指名買いされる和菓子のテーブルコーディネート ―東京手みやげ食べくらべ会

指名買いされる和菓子のテーブルコーディネート ―東京手みやげ食べくらべ会

どうも、週末テーブルコーディネーターのyoccoです。

本業はOLで、テーブルコーデは趣味ですが。(テーブルコーディネーターと名乗るには特に資格はいらないそうです。参照

今回、東京散歩ぽの中の人にお誘いいただいて、ホントはブロガーとして参加するはずだった「東京手みやげ食べくらべ会」に、急遽テーブルコーディネート担当して参加させていただきました。

事の発端は、つい最近私が完全自主開催で、1人で和菓子撮影大会をやっていたので「ぜひ素敵な和菓子を撮りたい!」とお話したら「では、テーブルコーデを担当してもらえませんか?」とお話をいただいた、という感じです。


せっかくイベントに参加するなら、兎にも角にもフォトジェニック、インスタジェニックな被写体があるかが気になる私としては、自分でセッティングできるならぜひ!ということでこうなりましたが、少々プレッシャーも感じたりして。

テーブルコーデ担当として参加するなら、もう考える事は一点のみ。「指名買いされるような和菓子の写真を、参加者の皆さんに撮ってもらうために、テーブルを演出すること」。

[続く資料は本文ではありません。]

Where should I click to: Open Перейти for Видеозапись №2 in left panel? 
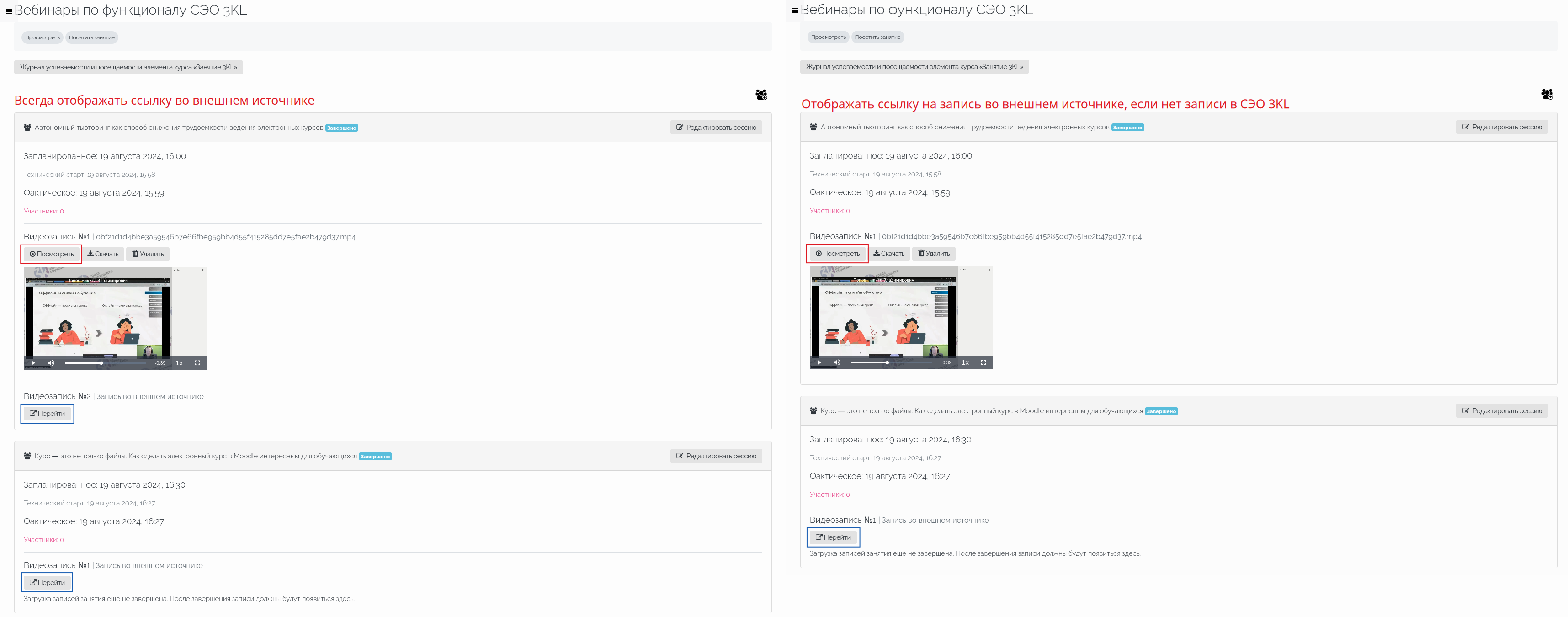click(x=48, y=414)
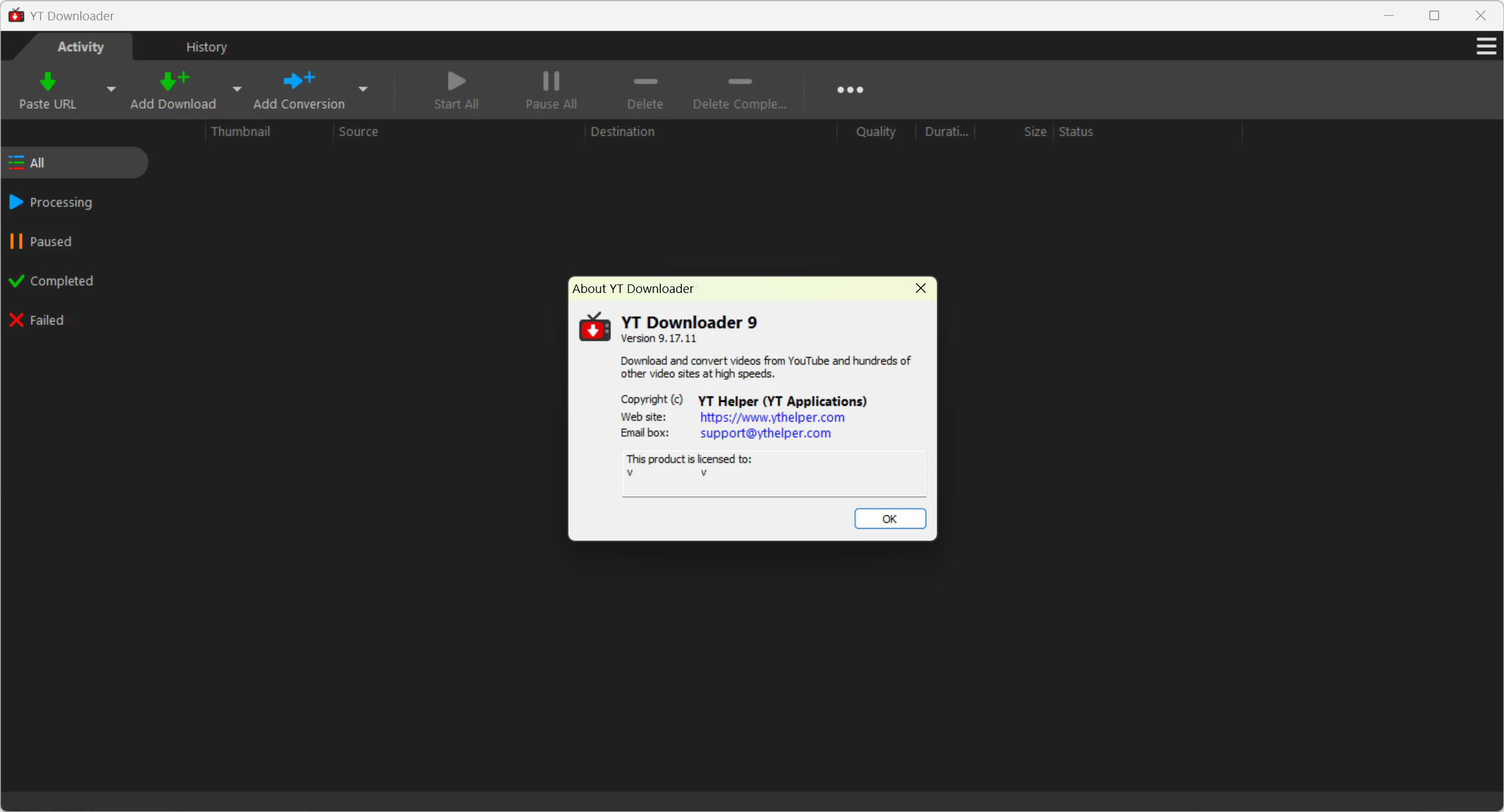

参加者はほとんどが有名ブロガーさんで、きっと今回の記事が多くの方に目に触れると思います。その記事に素敵な写真を載せてもらいたい!と勝手に思っておりました。手みやげは見た目もかなり重要なポイントなので、テーブルコーデを頑張るのは意味があるはずなのです。

ブロガーが紹介した和菓子を誰かが見て買いたいと思う→ブロガーはそういうのが嬉しい(少なくても私は)→買った人はいい和菓子と出会えて嬉しい→そして、和菓子屋さんも嬉しい。という事をイメージしました。

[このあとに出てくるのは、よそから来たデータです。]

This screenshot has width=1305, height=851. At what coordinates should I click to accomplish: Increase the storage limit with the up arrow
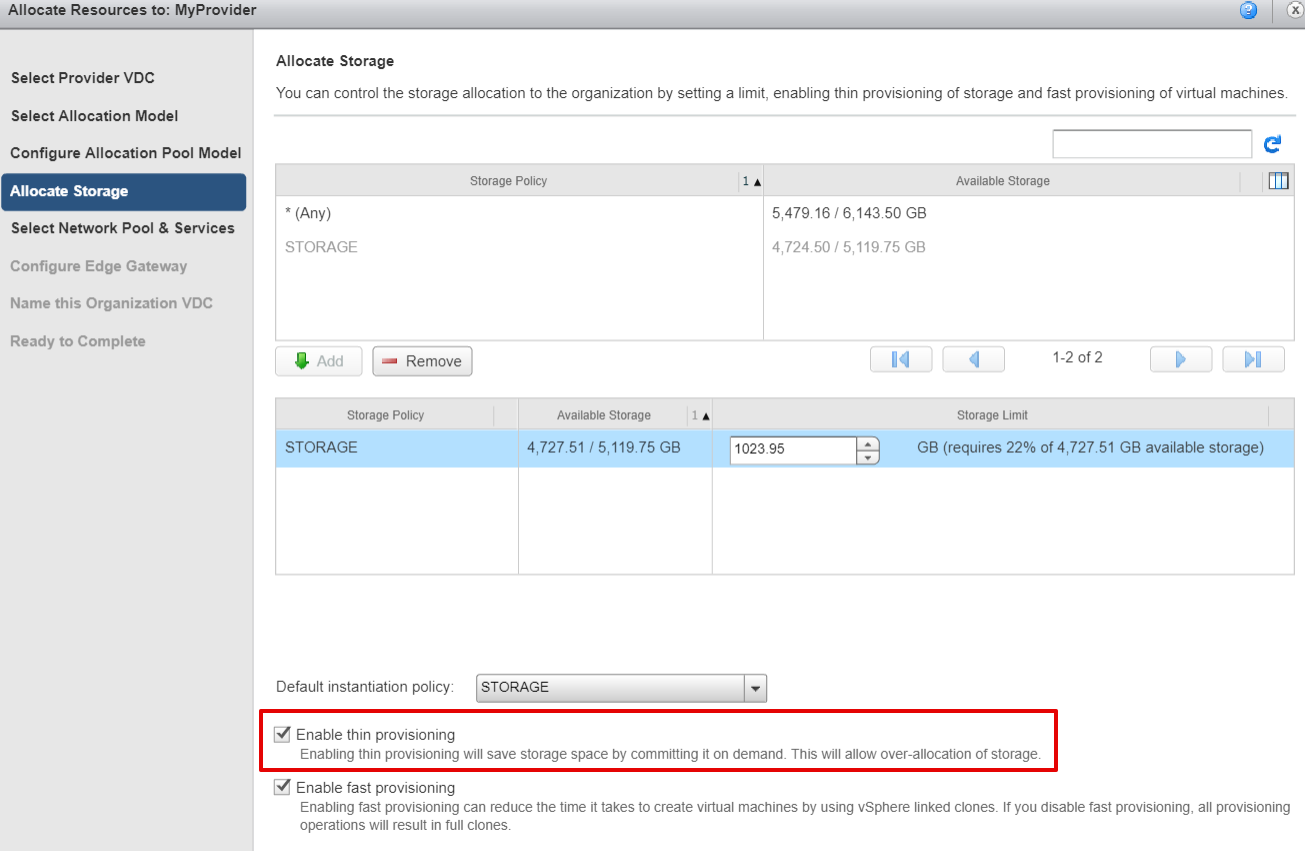[x=868, y=443]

もちろん、味や価格が最終的な判断になると思いますが、参加者がネット上で表現する以上、その入り口を大きく占めるのは写真だと思うのです。

 

終わってみると、自分がテーブルコーディネートした作品を、写真が上手な参加者のみなさんにに撮ってもらうのは、超楽しかった。

というわけでこの記事は、テーブルコーデで四苦八苦した事をメインに書きたいと思います。

東京手みやげ食べくらべ会とは

初回は2013年に実施され、今回が2回目。「東京の和菓子」をテーマに30種類以上の候補から試食を重ね、和菓子の手みやげ8品を選定したそうです。

主催は、下記4団体&個人。

・30min. http://30min.jp/
・東京散歩ぽ http://tokyosanpopo.com/
・おもてサンド http://www.omote­sando.info/
・アドバイザー:櫻庭祐一 (twitterID:@skrb)
・テーブルコーディネイト:yocco http://yocco.co/

ちゃっかり私も入れていただきました。

テーブルコーデの事前準備

それぞれ項目ごとに。

 

色合いについて

事前にどんな8品があるか聞いたところ、最中やかりんとうなど「フォトジェニック、インスタジェニック」という点から考えると、難しい色ばかり。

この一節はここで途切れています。